Now that NDF has been reorganized, it’s working to better fulfill its commitment to education and charity and bringing quality dentistry to underserved areas in Nevada.
Setting up shop
Mahon says that NDF has applied for grants and is working on a feasibility study and business model, which are essentially took to seek additional grant funding.
“Once the clinic is up and operational, we hope to generate revenues, so it’s sustainable,” Mahon said. “So it will be self-funded.”
The grant money is seed money to help build out the dentistry services in Tonopah.
“So CNRC, they’ve renovated a space, but basically it’s just an open space,” Mahon says. “We need to run power and water to where we need it.”
NDF has the dental equipment ready to go, according to Mahon, so “we have the mechanical systems. We just need to work with their contractor to install it and make it fully functional.”
Mahon said, “The space is there. it’s a nice, new space. It’s been renovated.”
NDF has also been working on recruitment for the new dental services center.

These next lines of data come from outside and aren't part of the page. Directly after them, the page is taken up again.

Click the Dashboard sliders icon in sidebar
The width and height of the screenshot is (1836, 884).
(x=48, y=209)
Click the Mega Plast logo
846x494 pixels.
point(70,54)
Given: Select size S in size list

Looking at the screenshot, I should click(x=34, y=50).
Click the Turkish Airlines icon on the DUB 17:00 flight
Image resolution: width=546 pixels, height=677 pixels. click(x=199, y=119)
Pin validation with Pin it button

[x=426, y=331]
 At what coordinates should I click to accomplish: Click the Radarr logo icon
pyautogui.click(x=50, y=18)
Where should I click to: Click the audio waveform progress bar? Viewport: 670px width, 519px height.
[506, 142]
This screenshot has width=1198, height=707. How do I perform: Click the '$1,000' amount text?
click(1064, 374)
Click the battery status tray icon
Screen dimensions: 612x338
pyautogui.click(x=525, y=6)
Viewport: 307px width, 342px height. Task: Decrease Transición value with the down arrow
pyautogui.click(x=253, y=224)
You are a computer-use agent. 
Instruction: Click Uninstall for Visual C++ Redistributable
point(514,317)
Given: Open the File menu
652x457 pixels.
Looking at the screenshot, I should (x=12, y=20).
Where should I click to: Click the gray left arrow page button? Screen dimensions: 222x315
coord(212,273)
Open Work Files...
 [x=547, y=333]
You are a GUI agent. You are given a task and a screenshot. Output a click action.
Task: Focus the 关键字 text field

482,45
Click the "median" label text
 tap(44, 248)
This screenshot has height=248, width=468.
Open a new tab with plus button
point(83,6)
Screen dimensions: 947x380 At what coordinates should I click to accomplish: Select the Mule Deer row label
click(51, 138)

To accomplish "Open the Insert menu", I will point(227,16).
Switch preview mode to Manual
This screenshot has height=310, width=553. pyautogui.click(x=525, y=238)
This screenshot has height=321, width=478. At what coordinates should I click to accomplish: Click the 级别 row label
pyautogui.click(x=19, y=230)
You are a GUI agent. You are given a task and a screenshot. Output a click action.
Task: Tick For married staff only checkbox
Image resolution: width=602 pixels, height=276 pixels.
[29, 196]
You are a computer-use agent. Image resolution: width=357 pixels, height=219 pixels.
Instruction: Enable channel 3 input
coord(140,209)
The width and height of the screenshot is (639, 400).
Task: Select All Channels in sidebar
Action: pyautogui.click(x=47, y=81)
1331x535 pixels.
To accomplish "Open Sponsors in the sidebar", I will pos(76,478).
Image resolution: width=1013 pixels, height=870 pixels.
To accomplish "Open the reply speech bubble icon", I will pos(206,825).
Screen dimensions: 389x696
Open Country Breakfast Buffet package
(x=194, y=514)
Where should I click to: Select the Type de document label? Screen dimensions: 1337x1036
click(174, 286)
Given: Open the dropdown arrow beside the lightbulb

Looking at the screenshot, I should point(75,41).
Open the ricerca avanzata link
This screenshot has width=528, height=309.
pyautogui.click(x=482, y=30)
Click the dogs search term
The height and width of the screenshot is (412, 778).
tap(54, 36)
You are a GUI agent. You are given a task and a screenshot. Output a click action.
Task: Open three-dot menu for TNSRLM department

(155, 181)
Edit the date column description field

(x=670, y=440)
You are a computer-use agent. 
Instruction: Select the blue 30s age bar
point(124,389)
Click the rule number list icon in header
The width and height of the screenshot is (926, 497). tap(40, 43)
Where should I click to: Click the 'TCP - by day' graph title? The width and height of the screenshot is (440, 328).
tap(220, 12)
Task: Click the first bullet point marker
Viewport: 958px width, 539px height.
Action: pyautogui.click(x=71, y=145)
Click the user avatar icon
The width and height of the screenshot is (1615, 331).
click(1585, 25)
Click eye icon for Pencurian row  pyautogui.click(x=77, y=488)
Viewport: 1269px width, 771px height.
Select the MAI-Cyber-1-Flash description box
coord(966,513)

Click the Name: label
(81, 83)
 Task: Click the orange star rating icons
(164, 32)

NDF recently polled members from the Southern Nevada Dental Society and found a healthy response to volunteering in Tonopah, according to Mahon.
“I think initially, it will be a volunteer-based clinic, where dentists would rotate in with their staff to provide care,” he said.
The Tonopah location would also have someone permanent in place, such as a hygienist with a public health endorsement to oversee operations and so there’s continuity of care, Mahon said, “that there’s a face to the clinic, where patients can call or present to make an appointment.”
But there is another goal for staffing.
“Ultimately, we would hope to attract a dentist that the model practice appeals to them,” Mahon said.
This dentist could be full-time or part-time.
“It might be something where a young dentist works up there two to three days a week and fulfills that need,” Mahon said. “You’d want to be productive when you’re up there.”
Mahon said the available services NDF is looking to provide in Tonopah would include things like root canals, oral surgery and dentures.
Mahon is expecting that there will be insured and uninsured patients.
“We borrowed a sliding fee schedule from other nonprofits that do a similar thing,” Mahon said.
Tonopah and beyond
Mahon has a few ideas for what’s next for NDF.
“I think see where the market is or where the need is,” he said. “It might be FQHCs (Federally Qualified Health Centers) or maybe tribal clinics, something like that; or we might explore like a mobile facility or a portable facility that can be relocated based on the need.”
The lack of dental care in rural areas affects Tonopah and similar communities. Recently, Gov. Steve Sisolak vetoed Senate Bill 391, which would have expanded services like teledentistry to places such as Tonopah.
Mahon said that the state has taken some initiatives to bring dentists to Nevada such as reciprocity, where out-of-state dentists were given licenses to practice in the state. But these dentists often go to the state’s major metropolitan areas such as Reno and Las Vegas, he said.
“There’s no real drive to get dentists to these underserved communities,” Mahan said.
Mahon sees some ways to attract dentists to the rural portions of the state.
“I think student loan forgiveness would be huge,” he said.
Mahon also spoke about things such as working for a facility for five years, and then they pay all or a portion of your loans.
“You need to create some incentive to get dentists out to these locations.”